Wednesday, October 30, 2024

Using Pydantic models instead of dictionaries increases maintainability in Python apps

The dictionary is a fundamental data structure in python and the uses of them occur often. We get parameters from a request to an endpoint, responses from APIs and internally have functions and methods to pass data to. The dictionary works in many of these cases and is easy to create. The ease of this creation comes at a cost of maintainability and clarity of the intentions and responsibilities of any data object.
In this post I outline the advantages of using pydantic to represent data internally and when integrating with external sources.
 

Objects have responsibilities


For dictionaries, you have to deal with the mental overhead of what the data is, where it came from and what it is used for.
Improved code readability

Pydantic models are explicitly defined, making it clear what data is expected and what types are required. This improves code readability, as the structure and constraints of the data are evident from the model definition.

Dataclasses and dictionaries can become unwieldy and hard to read, especially when dealing with complex data structures.

Stronger typing and validation


Pydantic models provide strong typing and validation out of the box. When you define a pydantic model, you specify the types of each attribute, and Pydantic will automatically validate the data at runtime. This ensures that your data conforms to the expected structure and types, reducing the likelihood of errors. It is also easier to add complex validation and keep it in the scope of the object

When using mypy for checking type safety and maintainability, the explicit types and nameing allow more coherent code and easier collaboration.

In contrast, dataclasses and dictionaries do not provide built-in validation. While you can add validation manually, it's easy to forget or make mistakes. Pydantic's automatic validation helps!

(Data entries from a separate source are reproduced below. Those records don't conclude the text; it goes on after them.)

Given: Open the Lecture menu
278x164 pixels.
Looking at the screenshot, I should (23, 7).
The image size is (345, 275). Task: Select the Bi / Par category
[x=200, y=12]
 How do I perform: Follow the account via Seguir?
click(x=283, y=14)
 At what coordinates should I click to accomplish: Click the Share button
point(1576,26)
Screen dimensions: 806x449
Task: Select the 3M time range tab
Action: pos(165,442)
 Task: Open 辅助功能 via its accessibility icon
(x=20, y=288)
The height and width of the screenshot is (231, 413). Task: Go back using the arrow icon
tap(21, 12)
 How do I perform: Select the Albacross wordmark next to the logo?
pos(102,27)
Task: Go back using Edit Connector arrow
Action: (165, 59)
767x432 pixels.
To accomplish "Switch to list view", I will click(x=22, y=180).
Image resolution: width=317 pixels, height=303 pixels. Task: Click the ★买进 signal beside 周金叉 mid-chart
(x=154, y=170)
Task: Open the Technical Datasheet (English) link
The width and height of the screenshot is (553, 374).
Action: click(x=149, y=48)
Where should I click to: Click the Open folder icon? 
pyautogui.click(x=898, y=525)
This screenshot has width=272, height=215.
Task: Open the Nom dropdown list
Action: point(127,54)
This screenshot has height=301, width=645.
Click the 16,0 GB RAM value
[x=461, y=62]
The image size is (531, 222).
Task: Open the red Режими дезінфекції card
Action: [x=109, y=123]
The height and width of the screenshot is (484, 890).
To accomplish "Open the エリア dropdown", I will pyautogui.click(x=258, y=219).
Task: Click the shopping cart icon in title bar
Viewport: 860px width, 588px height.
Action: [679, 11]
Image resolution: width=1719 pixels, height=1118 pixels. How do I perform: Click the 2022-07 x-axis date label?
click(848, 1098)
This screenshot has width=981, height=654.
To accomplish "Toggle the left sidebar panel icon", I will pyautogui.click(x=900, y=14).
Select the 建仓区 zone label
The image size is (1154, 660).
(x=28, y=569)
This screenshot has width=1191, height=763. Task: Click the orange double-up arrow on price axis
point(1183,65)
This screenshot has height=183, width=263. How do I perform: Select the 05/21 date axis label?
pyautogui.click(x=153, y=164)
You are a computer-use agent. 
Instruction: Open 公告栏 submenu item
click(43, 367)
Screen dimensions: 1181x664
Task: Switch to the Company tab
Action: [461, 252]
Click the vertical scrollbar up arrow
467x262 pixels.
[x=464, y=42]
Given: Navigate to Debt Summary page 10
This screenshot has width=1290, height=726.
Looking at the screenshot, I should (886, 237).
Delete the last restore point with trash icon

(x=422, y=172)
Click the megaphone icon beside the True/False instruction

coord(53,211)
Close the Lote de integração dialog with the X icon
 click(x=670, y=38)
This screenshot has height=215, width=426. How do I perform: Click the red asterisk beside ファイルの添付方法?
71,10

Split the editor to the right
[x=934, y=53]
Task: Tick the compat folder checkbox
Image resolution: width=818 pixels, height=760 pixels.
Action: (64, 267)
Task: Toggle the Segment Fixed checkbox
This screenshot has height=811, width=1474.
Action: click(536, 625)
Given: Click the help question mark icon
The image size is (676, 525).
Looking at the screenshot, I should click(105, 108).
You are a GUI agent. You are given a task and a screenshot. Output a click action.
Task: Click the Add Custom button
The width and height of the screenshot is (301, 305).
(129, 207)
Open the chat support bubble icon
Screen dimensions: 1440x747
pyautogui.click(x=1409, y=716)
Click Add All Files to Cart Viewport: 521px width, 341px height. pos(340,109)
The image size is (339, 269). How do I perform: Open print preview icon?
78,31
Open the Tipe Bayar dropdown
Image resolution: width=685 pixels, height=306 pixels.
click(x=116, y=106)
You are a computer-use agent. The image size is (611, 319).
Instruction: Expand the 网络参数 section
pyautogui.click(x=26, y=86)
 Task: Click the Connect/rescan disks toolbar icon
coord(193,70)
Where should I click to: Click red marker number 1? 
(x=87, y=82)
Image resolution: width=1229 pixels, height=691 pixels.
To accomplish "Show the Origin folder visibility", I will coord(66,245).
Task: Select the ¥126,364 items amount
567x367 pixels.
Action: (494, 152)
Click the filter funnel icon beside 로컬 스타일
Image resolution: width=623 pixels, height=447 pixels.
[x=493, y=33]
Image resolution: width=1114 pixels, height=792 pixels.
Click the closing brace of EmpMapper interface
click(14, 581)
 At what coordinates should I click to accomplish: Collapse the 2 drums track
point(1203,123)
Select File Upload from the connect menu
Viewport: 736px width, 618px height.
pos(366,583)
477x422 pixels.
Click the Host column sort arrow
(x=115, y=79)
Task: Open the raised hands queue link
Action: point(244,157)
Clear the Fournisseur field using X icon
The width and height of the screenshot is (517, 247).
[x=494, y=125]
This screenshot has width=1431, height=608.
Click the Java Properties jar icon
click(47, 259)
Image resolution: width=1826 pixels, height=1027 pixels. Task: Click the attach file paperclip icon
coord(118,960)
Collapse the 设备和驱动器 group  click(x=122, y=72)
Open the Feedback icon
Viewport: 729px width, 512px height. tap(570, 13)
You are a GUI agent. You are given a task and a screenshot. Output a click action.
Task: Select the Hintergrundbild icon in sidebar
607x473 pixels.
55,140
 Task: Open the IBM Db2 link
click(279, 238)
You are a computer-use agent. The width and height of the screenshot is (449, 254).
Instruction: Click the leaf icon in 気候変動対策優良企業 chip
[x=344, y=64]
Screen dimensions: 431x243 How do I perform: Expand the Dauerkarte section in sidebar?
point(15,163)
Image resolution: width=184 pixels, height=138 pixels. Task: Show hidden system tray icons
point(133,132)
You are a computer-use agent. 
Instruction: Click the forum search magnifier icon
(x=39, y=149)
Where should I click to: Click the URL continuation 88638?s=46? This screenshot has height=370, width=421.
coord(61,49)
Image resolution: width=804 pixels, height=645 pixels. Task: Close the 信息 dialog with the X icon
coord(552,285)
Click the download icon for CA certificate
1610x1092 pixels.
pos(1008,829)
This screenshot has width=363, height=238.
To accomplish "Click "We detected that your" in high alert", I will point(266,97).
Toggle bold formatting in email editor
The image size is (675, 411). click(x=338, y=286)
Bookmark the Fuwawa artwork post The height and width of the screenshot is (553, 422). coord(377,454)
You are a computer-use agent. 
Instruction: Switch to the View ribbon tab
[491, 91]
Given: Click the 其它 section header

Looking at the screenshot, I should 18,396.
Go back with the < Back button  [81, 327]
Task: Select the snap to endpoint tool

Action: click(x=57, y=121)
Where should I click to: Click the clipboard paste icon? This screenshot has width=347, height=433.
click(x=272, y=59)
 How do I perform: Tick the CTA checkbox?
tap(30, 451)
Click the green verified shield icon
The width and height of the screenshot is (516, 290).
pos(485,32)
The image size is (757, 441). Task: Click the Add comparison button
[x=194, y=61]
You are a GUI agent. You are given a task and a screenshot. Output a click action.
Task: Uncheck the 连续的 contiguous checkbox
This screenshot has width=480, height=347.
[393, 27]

I guess the case can be made that dataclasses and Basemodel are on par with the intention of the responsibilities through the class naming, the easier syntax in pydantic is easier to read

Example:

https://gist.github.com/jseller/65be3a2b30adc749496b6854dee097fc

Conclusion


For quality code that is easier to understand (in your own head and in PRs) try using the BaseModel of a dictionary and see the differences in the quality of your code. Dataclasses provided a big improvement in the developer experience but pydantic has taken this a step further.

Objects have responsibilities and behaviour: using a specific object that fulfils the responsibility of the object. Data objects are responsible for their attributes and validation of them. Full Stop! 
Use logical classes to use these data objects and maintain a cleaner separation of responsibilities. When unit testing the behaviour of using the logical object, the higher quality of the data objects used will show.